[Data for processing Boundary: Start]
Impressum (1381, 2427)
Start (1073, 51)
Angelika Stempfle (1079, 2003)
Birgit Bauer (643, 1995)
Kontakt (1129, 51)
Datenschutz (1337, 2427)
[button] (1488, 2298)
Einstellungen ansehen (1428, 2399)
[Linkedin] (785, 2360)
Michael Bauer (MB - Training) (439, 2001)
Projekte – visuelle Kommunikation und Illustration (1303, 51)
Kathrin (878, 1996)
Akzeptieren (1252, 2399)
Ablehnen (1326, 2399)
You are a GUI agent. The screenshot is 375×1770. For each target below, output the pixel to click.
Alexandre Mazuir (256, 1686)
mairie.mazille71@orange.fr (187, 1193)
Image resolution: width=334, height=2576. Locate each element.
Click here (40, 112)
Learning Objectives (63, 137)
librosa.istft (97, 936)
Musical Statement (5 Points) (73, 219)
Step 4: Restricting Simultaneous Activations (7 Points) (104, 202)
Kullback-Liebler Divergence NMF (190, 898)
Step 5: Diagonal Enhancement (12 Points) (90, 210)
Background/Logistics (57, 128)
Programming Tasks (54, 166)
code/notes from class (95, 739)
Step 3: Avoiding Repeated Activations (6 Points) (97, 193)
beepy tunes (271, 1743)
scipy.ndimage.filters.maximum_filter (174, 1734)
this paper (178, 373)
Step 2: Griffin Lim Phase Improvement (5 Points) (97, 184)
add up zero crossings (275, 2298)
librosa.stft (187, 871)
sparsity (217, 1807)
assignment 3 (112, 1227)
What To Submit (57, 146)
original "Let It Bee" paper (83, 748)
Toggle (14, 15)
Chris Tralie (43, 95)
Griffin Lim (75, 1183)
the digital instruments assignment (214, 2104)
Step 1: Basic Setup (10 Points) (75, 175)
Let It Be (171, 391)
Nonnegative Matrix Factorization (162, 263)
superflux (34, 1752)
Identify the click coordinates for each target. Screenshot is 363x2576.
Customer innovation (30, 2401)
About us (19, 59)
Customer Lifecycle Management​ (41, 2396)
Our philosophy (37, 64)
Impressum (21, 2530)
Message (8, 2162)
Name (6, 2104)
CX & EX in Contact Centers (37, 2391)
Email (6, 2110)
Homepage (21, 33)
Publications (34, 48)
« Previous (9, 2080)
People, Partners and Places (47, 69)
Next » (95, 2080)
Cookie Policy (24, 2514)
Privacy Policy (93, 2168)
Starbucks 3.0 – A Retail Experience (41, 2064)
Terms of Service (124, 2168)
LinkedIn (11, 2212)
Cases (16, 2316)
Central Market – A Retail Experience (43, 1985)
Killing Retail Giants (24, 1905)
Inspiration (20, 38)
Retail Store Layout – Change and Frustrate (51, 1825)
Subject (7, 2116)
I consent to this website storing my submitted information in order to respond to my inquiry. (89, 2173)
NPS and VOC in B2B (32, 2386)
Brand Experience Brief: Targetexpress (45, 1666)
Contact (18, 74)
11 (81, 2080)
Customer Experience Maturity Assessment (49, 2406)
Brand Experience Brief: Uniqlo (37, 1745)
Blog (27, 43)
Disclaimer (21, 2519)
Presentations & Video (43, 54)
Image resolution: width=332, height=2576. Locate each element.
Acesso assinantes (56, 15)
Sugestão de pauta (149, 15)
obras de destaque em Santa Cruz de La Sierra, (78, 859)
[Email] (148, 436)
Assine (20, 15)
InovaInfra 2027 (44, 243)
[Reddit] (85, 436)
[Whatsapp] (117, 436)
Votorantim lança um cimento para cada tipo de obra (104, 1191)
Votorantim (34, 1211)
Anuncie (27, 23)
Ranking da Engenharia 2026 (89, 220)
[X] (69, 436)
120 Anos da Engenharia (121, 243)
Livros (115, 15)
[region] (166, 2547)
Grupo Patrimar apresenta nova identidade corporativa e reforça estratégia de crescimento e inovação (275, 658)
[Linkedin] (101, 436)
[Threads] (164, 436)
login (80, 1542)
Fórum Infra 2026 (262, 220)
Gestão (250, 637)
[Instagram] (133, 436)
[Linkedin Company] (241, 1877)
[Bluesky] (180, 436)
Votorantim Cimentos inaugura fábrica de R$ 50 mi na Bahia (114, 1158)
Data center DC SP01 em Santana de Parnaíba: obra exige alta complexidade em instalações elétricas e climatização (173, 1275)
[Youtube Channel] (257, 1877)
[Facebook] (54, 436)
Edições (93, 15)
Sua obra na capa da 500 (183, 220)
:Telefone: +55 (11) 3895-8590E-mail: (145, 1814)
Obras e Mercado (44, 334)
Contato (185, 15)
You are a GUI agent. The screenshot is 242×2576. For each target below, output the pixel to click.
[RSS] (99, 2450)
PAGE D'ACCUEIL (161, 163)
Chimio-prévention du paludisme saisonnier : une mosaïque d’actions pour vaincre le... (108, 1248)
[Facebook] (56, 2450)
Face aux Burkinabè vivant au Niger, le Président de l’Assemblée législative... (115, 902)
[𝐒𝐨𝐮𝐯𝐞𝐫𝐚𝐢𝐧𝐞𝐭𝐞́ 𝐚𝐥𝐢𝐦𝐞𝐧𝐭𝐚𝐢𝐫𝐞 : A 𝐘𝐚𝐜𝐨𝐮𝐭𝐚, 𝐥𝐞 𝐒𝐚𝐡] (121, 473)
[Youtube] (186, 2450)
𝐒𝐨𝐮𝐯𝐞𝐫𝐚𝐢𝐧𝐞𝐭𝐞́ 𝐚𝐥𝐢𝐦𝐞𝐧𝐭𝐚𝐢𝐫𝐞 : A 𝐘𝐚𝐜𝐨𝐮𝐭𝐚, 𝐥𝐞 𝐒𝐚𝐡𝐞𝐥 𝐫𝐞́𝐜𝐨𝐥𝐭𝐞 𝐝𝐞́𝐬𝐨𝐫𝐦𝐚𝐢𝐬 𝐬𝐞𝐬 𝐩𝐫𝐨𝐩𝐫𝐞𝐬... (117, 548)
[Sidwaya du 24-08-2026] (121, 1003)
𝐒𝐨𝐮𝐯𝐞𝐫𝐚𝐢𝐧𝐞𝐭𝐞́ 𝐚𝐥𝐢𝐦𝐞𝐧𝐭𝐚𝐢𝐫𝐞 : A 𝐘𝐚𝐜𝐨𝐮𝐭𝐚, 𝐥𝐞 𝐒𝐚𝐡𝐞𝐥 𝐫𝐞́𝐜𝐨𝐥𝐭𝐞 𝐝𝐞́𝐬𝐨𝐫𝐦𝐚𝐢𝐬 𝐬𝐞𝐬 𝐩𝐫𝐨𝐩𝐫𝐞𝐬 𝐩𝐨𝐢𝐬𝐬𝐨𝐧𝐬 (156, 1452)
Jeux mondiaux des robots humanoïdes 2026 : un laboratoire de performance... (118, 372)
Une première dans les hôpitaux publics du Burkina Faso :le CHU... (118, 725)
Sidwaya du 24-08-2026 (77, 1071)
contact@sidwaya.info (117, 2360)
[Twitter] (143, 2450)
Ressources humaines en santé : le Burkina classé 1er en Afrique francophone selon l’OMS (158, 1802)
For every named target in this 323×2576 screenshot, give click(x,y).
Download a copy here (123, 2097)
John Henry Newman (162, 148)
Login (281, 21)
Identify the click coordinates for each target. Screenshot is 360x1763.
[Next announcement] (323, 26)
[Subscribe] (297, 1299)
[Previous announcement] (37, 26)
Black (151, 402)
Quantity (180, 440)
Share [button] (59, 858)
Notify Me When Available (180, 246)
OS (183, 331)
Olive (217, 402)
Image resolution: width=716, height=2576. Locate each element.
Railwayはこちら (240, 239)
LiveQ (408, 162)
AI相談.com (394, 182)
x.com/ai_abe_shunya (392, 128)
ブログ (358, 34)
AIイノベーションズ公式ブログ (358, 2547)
[Data for processing Boundary: End]
**Work instructions**
Quote the data above from the line containing "Start (1073, 51)" to the line containing "Kathrin (878, 1996)", inclusive, and stop.

**Solution to the problem**
Start (1073, 51)
Angelika Stempfle (1079, 2003)
Birgit Bauer (643, 1995)
Kontakt (1129, 51)
Datenschutz (1337, 2427)
[button] (1488, 2298)
Einstellungen ansehen (1428, 2399)
[Linkedin] (785, 2360)
Michael Bauer (MB - Training) (439, 2001)
Projekte – visuelle Kommunikation und Illustration (1303, 51)
Kathrin (878, 1996)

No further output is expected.